So, what do you pay employees who are not at work due to the coronovirus and particularly if they are self quarantined?

  1. If staff are not unwell themselves but are quarantined (self isolation) because they have been in contact with someone who has tested positive for coronovirus, they are entitled to SSP provided they have been instructed to self quarantine by a doctor or by 111.  You may need to be pragmatic about your staff member obtaining a sick certificate, doctors and 111 are very busy at the moment and have little or no spare time to sign sick certificates.  For those who are interested, the applicability of SSP  (Statutory Sick Pay) to quarantine periods comes from the Statutory Sick Pay (General) Regulations 1982 recently supplemented by the Health Protection (Coronovirus) Regulations 2020.
  2. If a member of staff is displaying symptoms of coronovirus they should, of course, be on sickness absence and paid SSP in the normal way.   The Regulations require that you pay SSP from Day 4 of any sickness absence.
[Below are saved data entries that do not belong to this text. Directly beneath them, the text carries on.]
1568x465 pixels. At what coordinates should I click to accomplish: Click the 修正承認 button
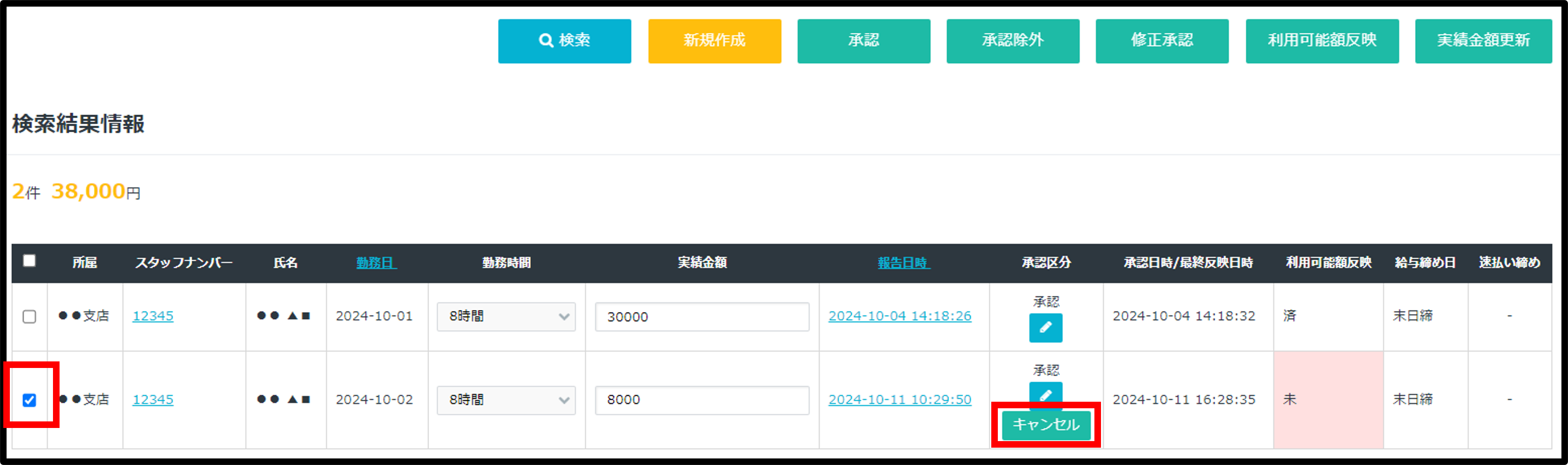[x=1161, y=41]
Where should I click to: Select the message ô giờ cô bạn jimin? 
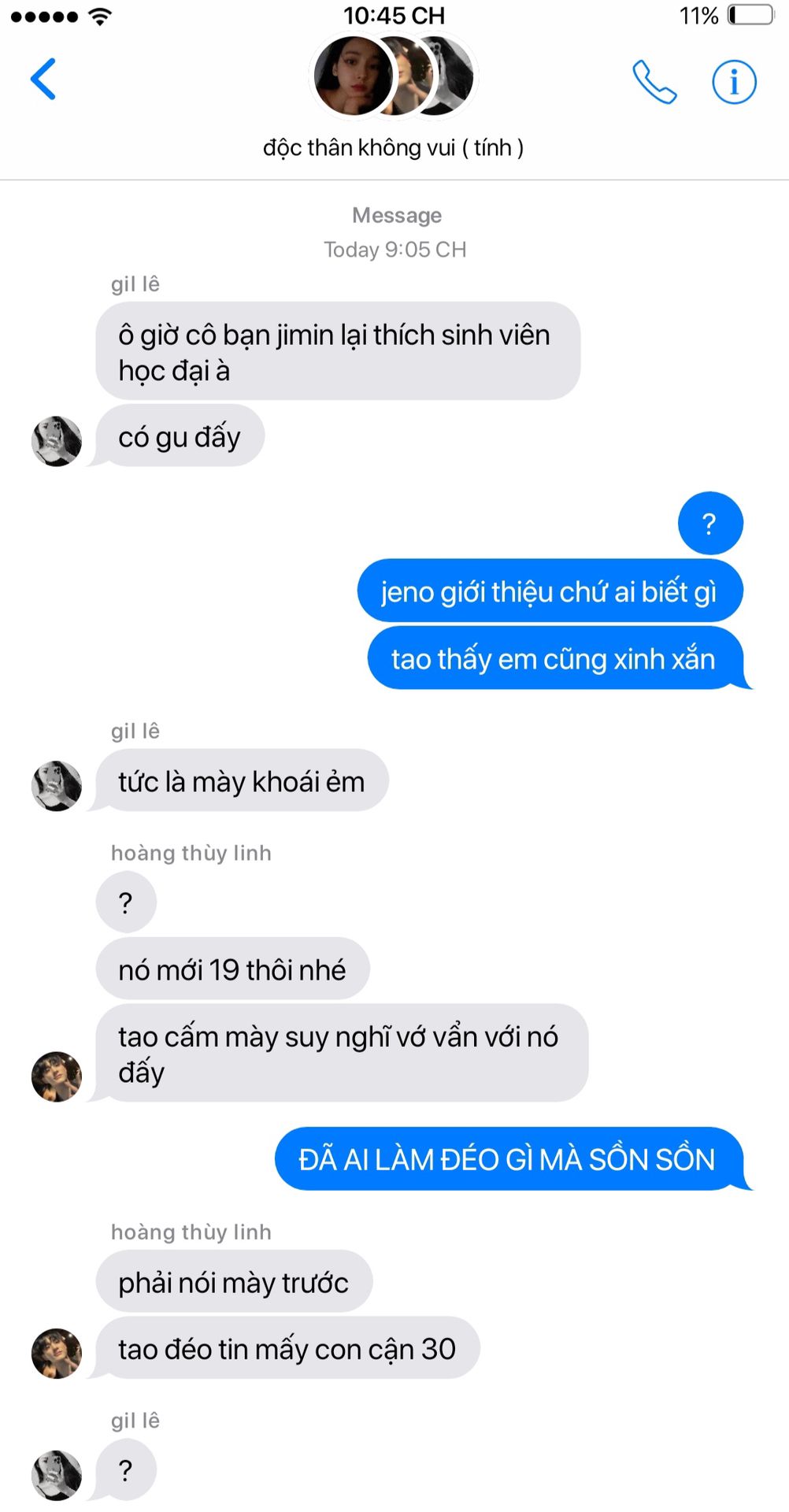[338, 351]
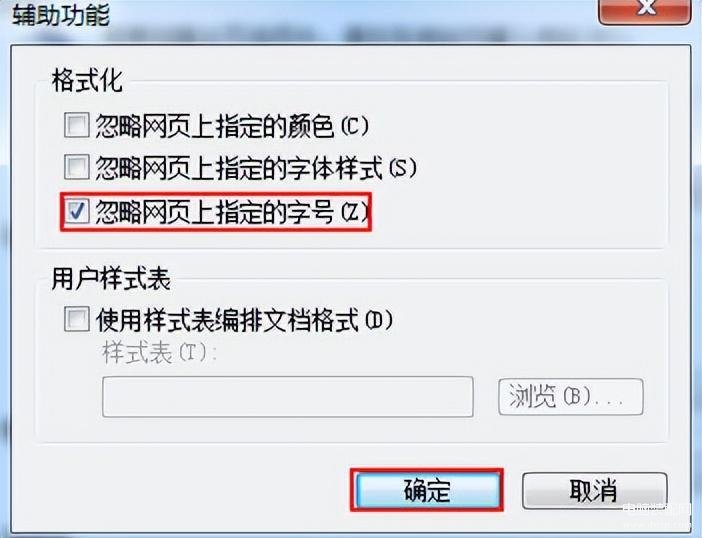Click the label text 忽略网页上指定的字体样式(S)

pos(256,168)
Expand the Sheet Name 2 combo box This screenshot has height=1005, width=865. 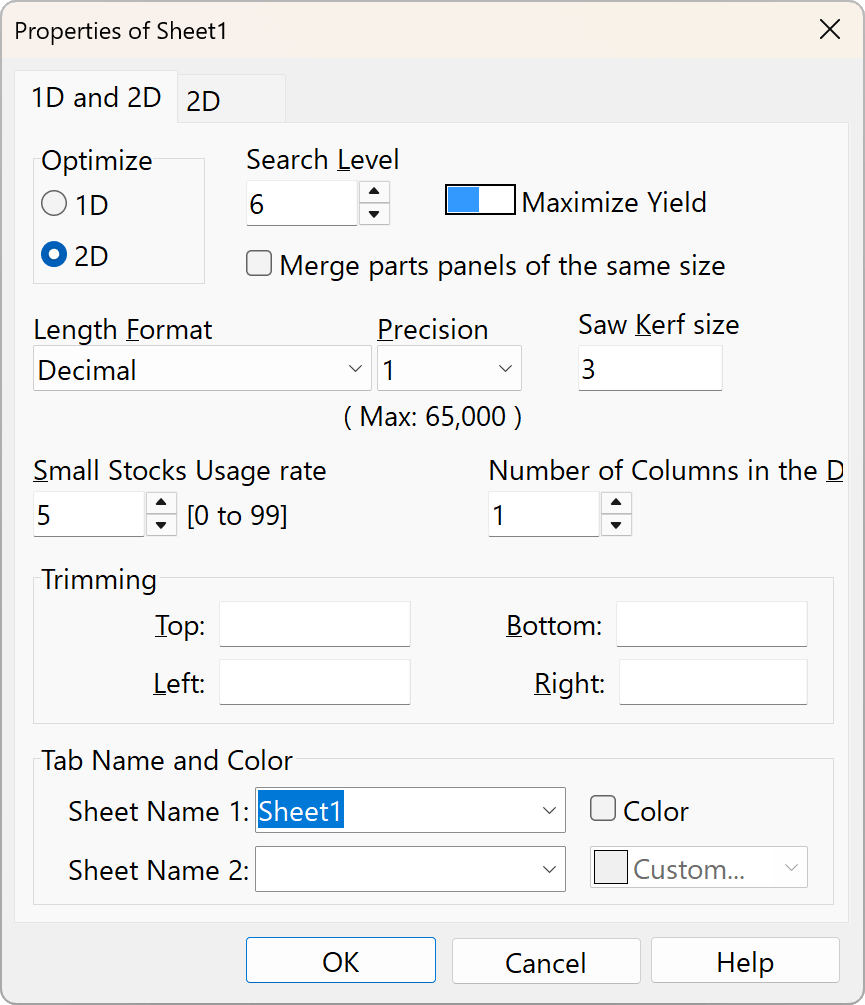549,869
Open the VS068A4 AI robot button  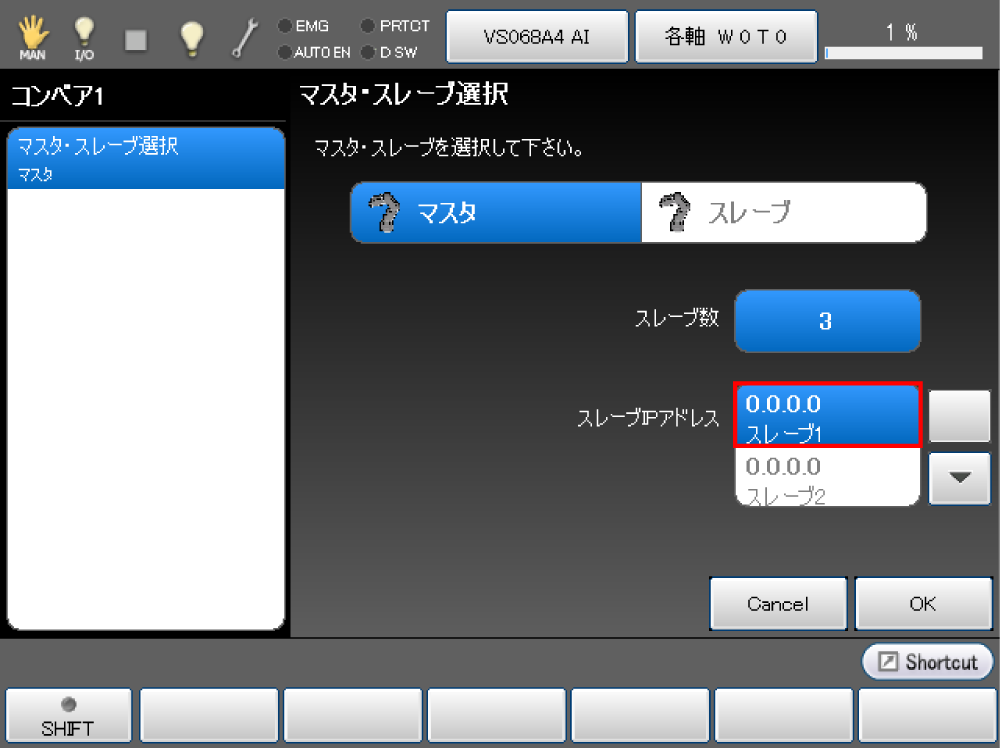click(536, 37)
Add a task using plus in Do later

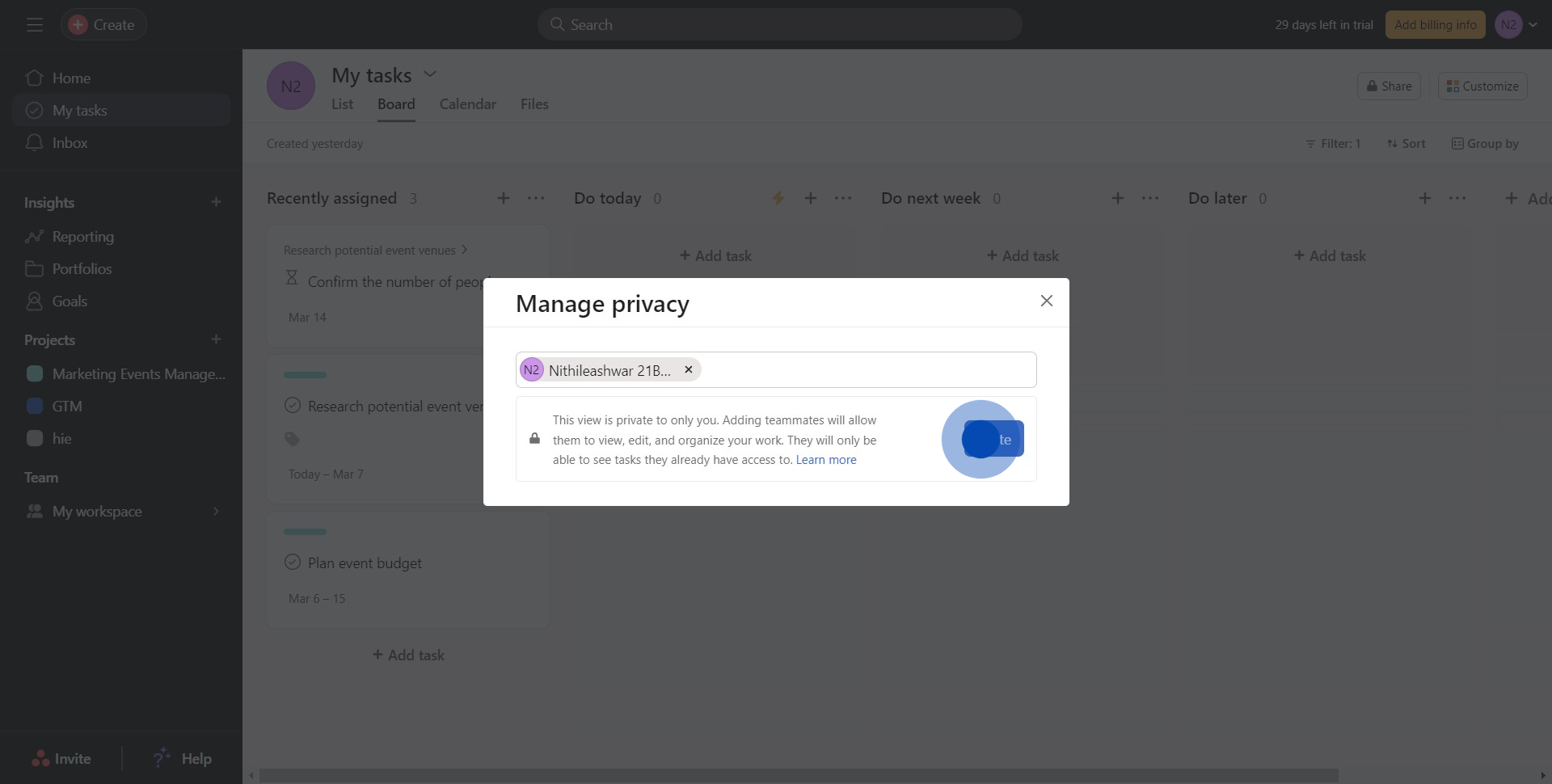click(x=1424, y=198)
It has been mooted in the press that for coronovirus SSP should begin on Day 1, however there is no formal instructions from Government as yet.   If the Regulations are changed then this post will be updated.
  3. If a member of staff is unable to come to work because their children or other dependents are unwell or, for example, the school is suddenly closed for a deep clean then the Statutory Right to Time Off for Dependents is applicable.  That is time off to in order to make alternative arrangements to care for the child or dependent.  In normal circumstances that should just be a day or so.  There is no right to be paid for Time Off for Dependents but, of course, you may choose to do so.   If you do decide to pay staff who are taking Time Off for Dependents please make sure you do so in an equitable manner – either pay everyone who needs to take that time off or pay no one.  Remember, it is unlawful to treat fixed term contractors, part time staff or agency staff less favourably than other staff so don’t have a policy that is better for full time permanent staff than for other staff.
  4. If you have staff who decide they do not want to come to work for fear of getting coronovirus then they are absent without leave which is, of course, a disciplinary matter.  Managing staff discipline is a matter of reasonableness and therefore you should be able to show that you have done everything reasonable and practical to ensure that coming to work is safe – so following all the instructions set out by Government is the minimum.   The Health & Safety at Work Act 1974 requires that you do everything reasonable and practical to ensure the health, safety and welfare of your staff so following government instructions by swabbing door handles, hard surfaces, telephones, making sure there is appropriate soap for hand washing etc and, if possible, allowing staff to work from home are all things that will show you are a reasonable employer and complying with your obligations under the 1974 Act.

Let us remember that of the 66.4 million people in the UK only a tiny number have succumbed to coronovirus and a vast majority of those recover in a short period of time.  Whilst we need to do everything possible to prevent an epidemic we do not need to move into panic mode.  We can work together to contain the virus and keep Haslemere open for business.